((

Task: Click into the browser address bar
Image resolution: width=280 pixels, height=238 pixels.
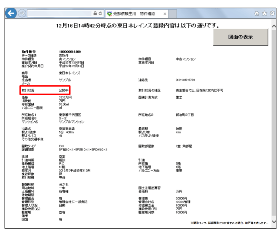Action: 60,14
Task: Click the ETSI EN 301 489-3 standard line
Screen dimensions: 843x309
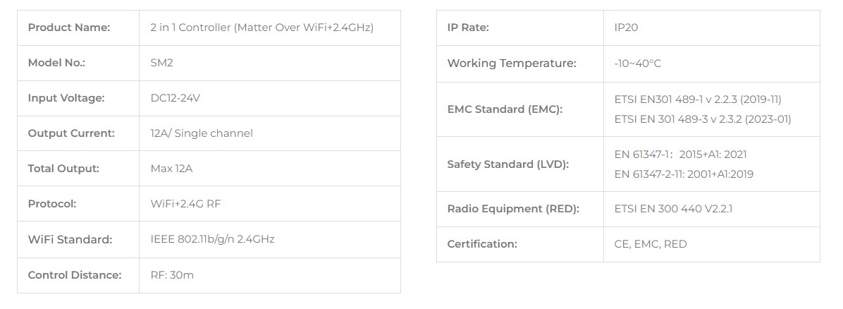Action: point(703,119)
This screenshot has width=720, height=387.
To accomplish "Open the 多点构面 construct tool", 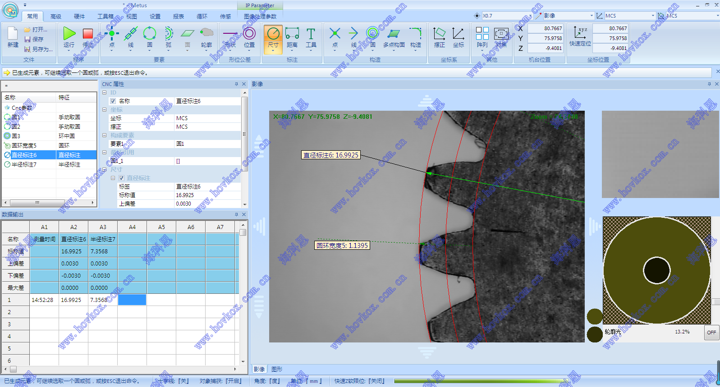I will coord(394,35).
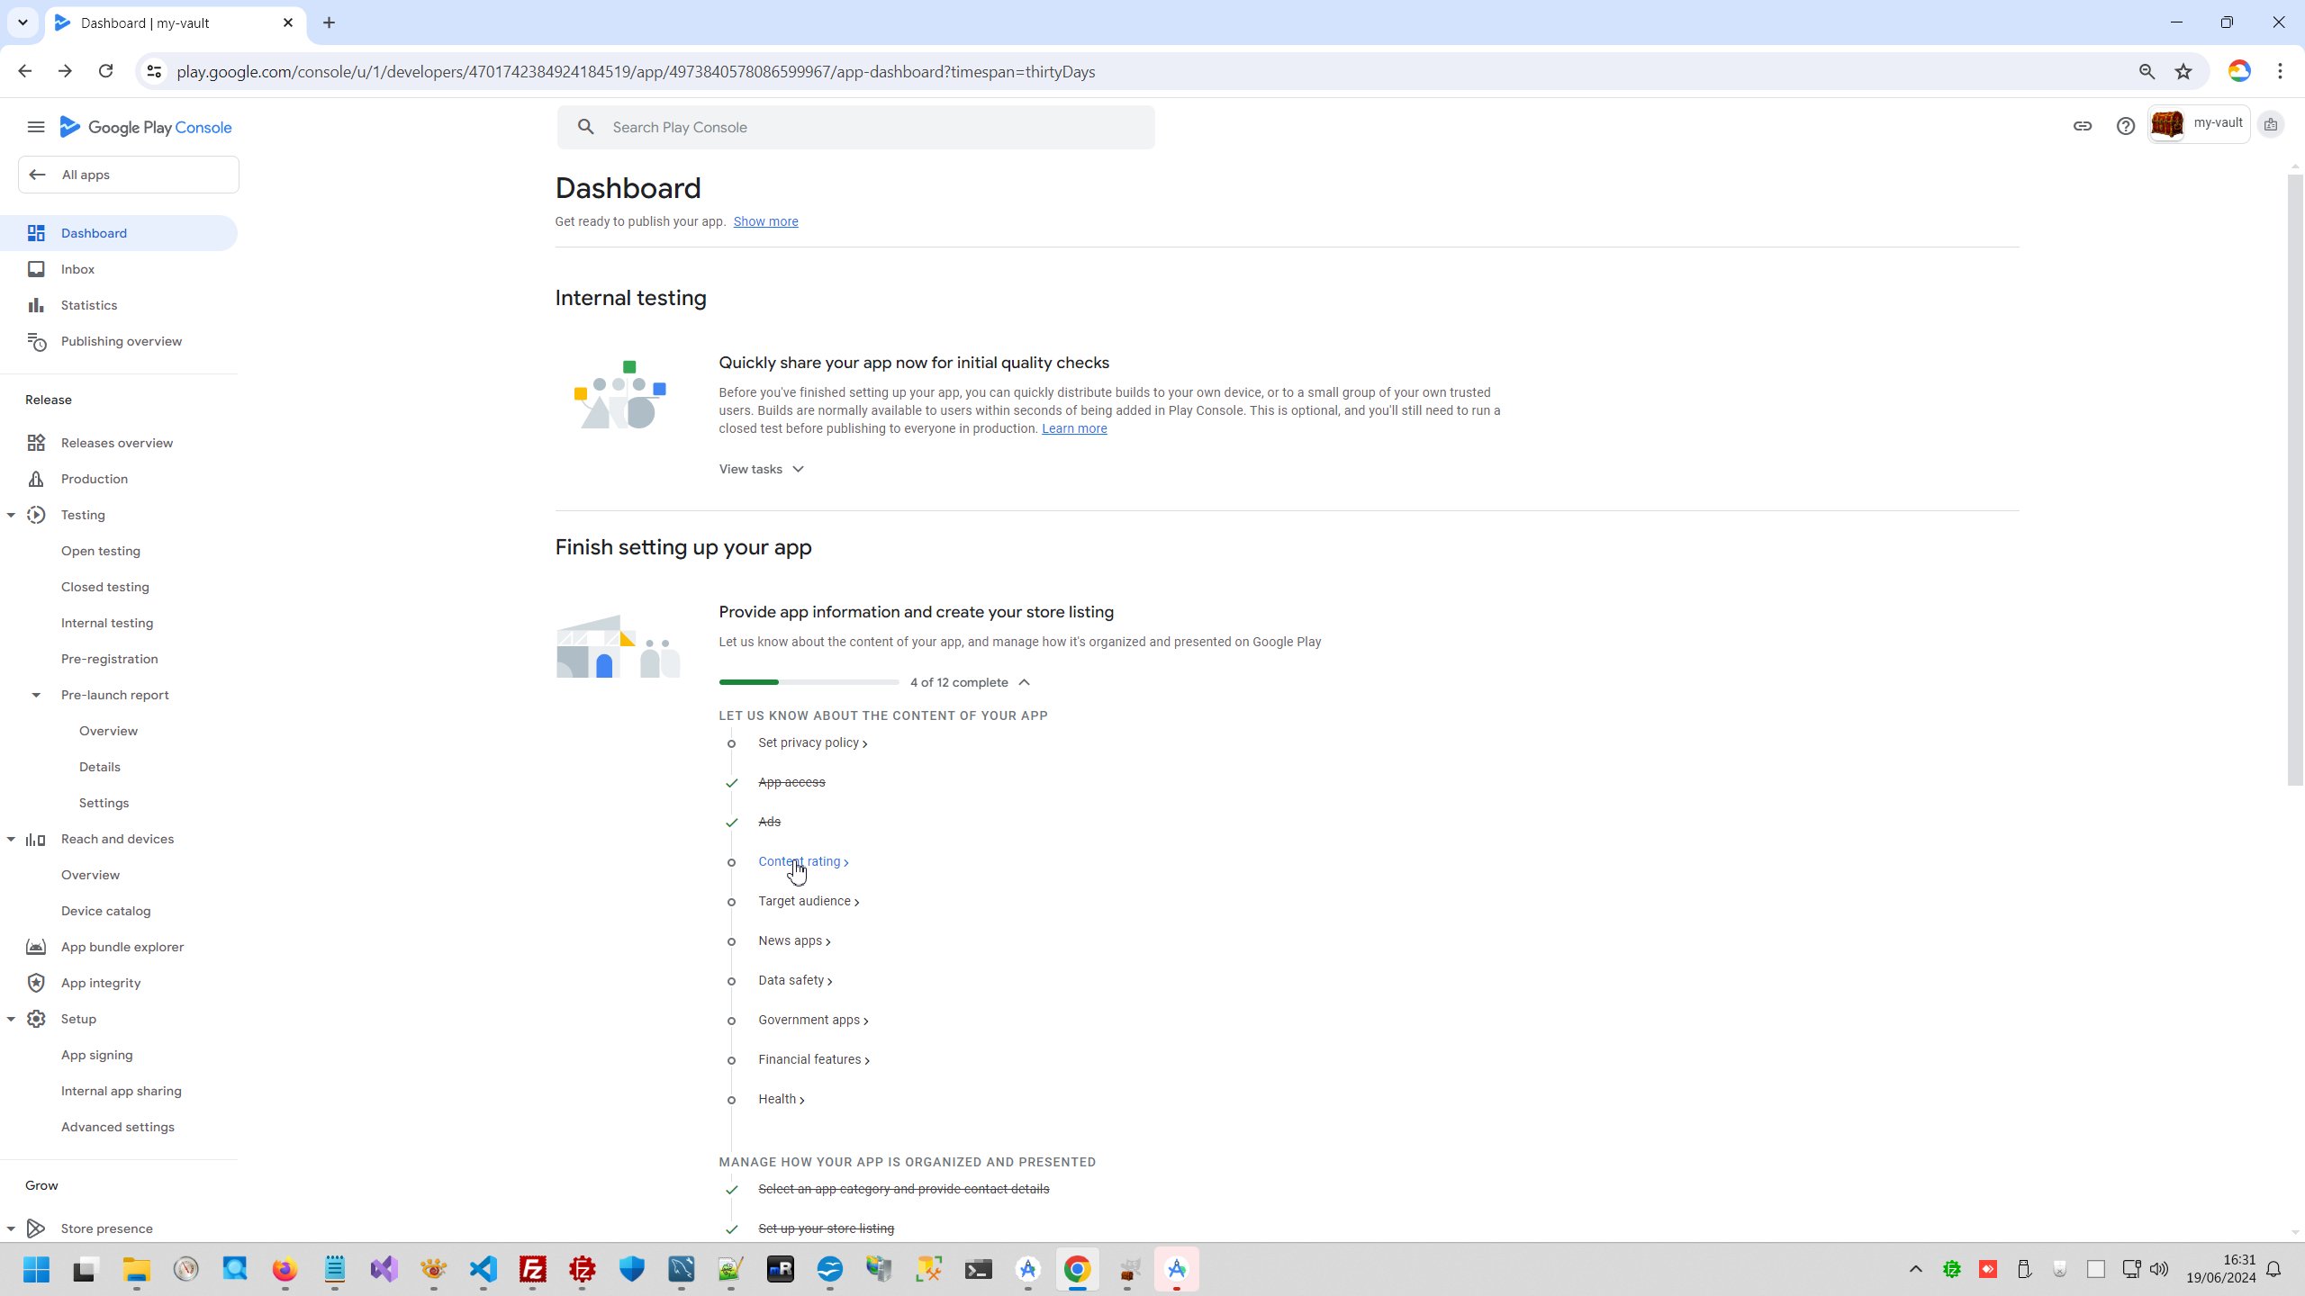The image size is (2305, 1296).
Task: Collapse the Testing section arrow
Action: [11, 515]
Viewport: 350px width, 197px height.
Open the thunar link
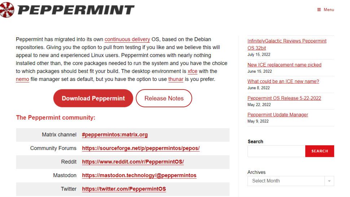176,79
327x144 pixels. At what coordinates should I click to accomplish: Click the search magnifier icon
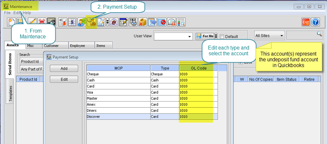pos(319,34)
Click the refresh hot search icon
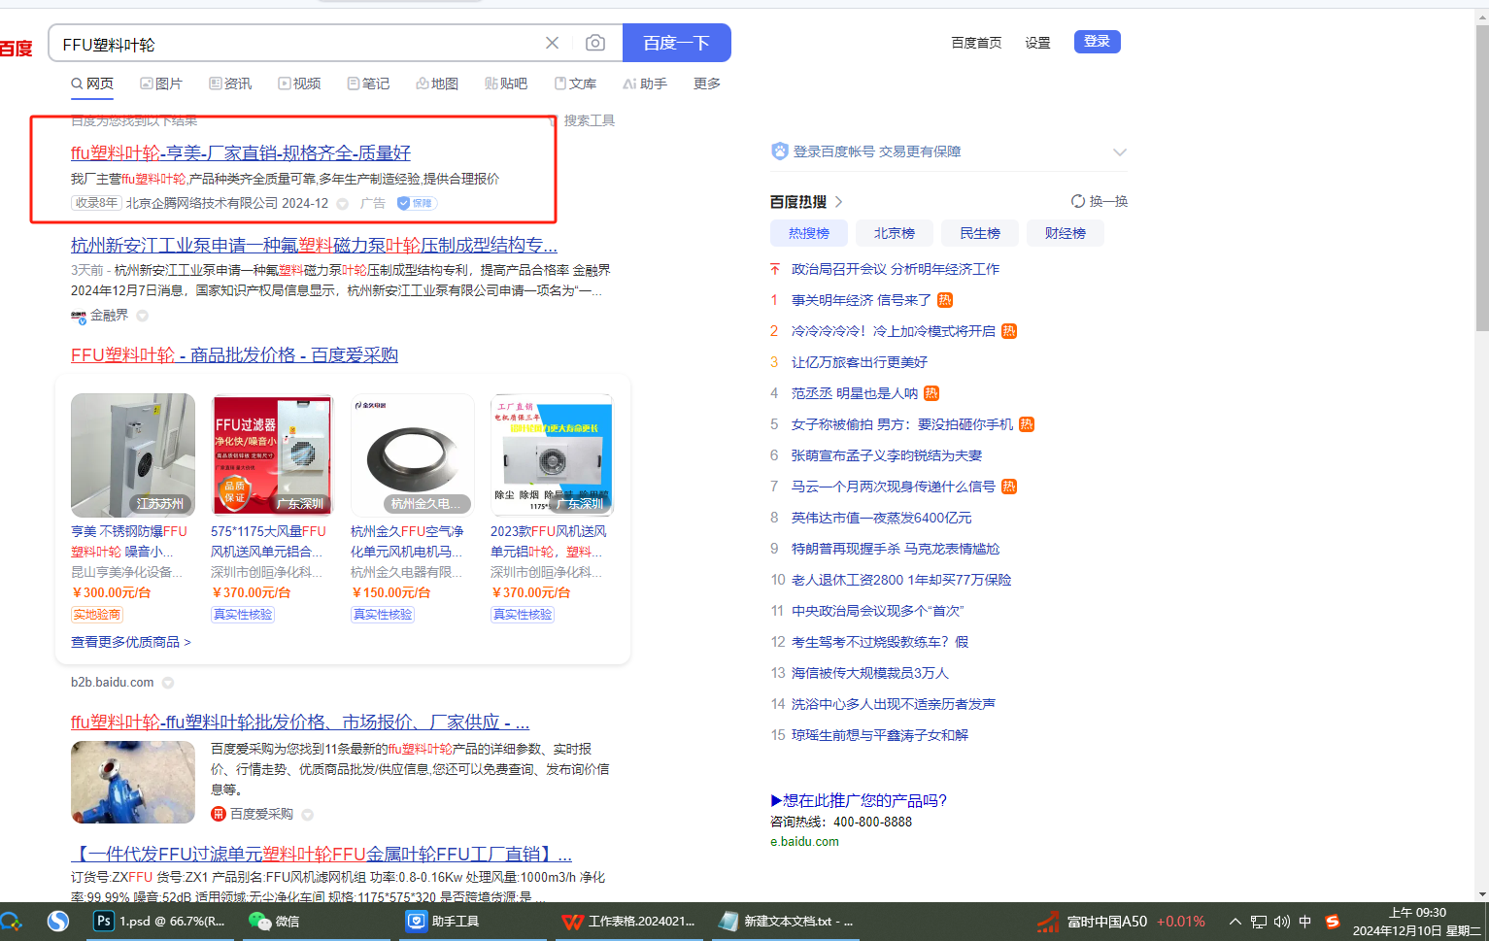 coord(1077,201)
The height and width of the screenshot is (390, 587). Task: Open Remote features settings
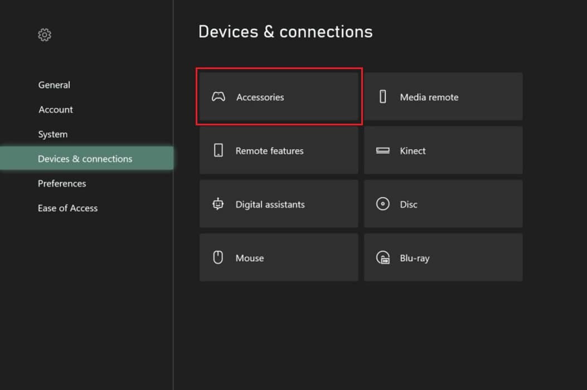[279, 150]
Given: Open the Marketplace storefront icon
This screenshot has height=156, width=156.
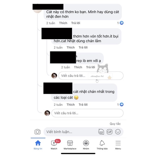Looking at the screenshot, I should coord(70,145).
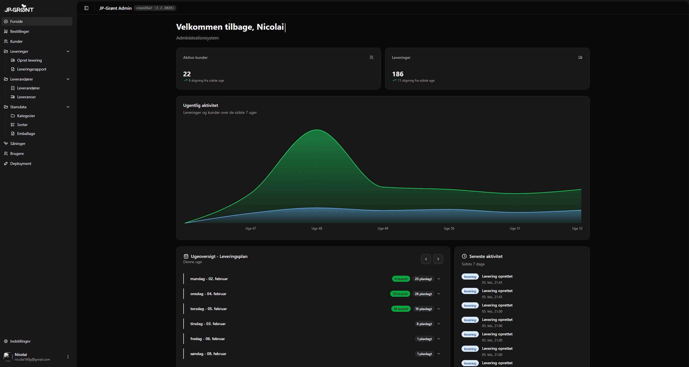
Task: Click the Aktive kunder users icon
Action: pyautogui.click(x=371, y=57)
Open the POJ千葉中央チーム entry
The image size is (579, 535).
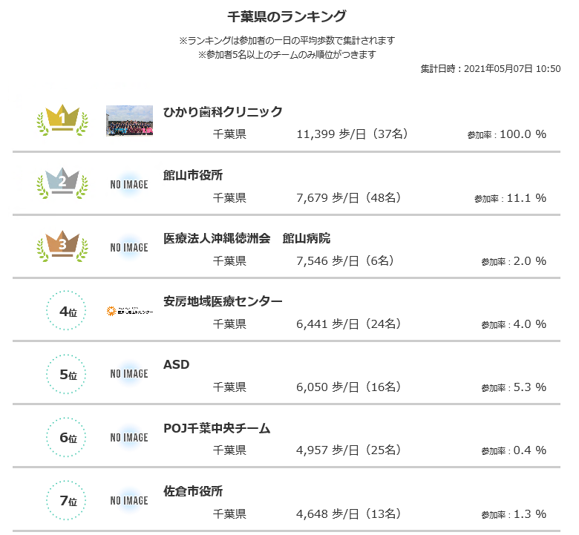[x=217, y=428]
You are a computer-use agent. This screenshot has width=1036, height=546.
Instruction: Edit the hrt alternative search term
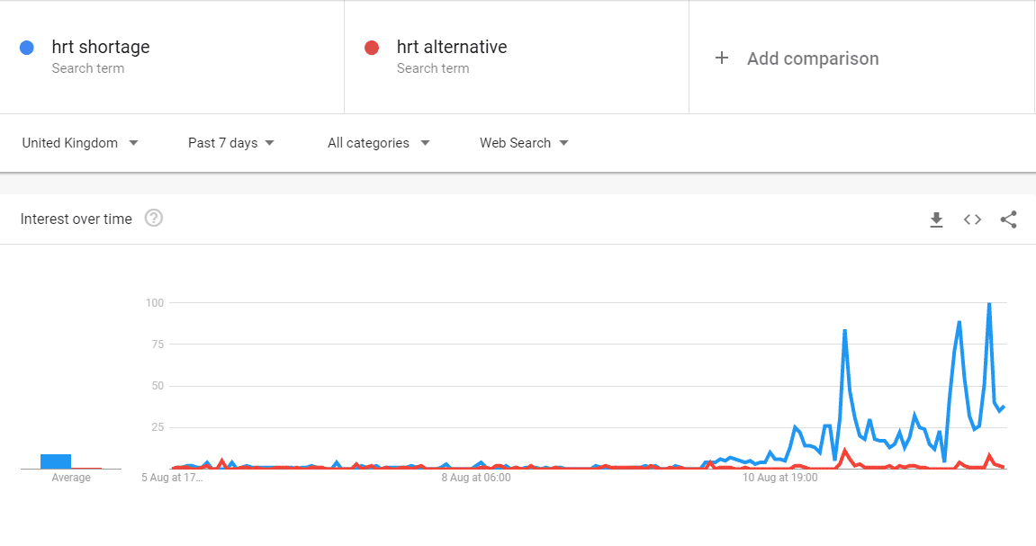[452, 48]
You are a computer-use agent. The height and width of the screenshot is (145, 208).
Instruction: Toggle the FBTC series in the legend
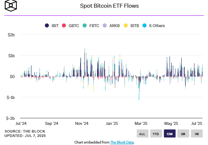coord(91,26)
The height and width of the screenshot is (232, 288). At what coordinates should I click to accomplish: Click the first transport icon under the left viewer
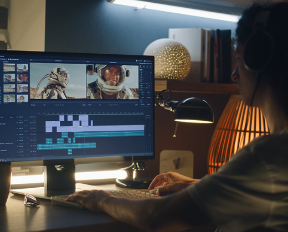tap(54, 105)
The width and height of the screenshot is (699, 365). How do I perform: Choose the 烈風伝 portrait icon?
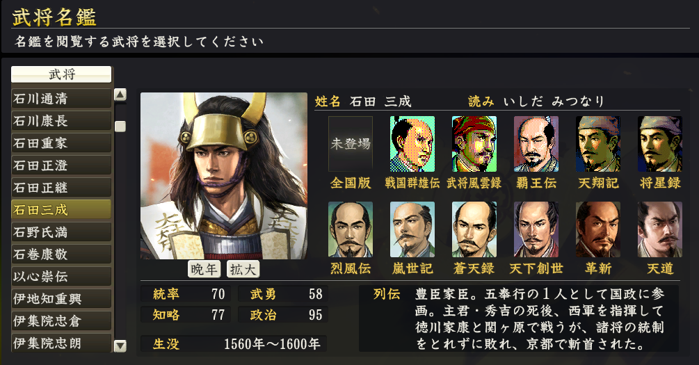click(351, 229)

))

§ **EXERCISE AIM**:
Please pick out each line of the material above that contains the word "agent" and copy those lines.

§ **OUTPUT FOR THIS EXERCISE**:
You are a computer-use agent. This screenshot has width=1036, height=546.
You are a computer-use agent. The height and width of the screenshot is (145, 208).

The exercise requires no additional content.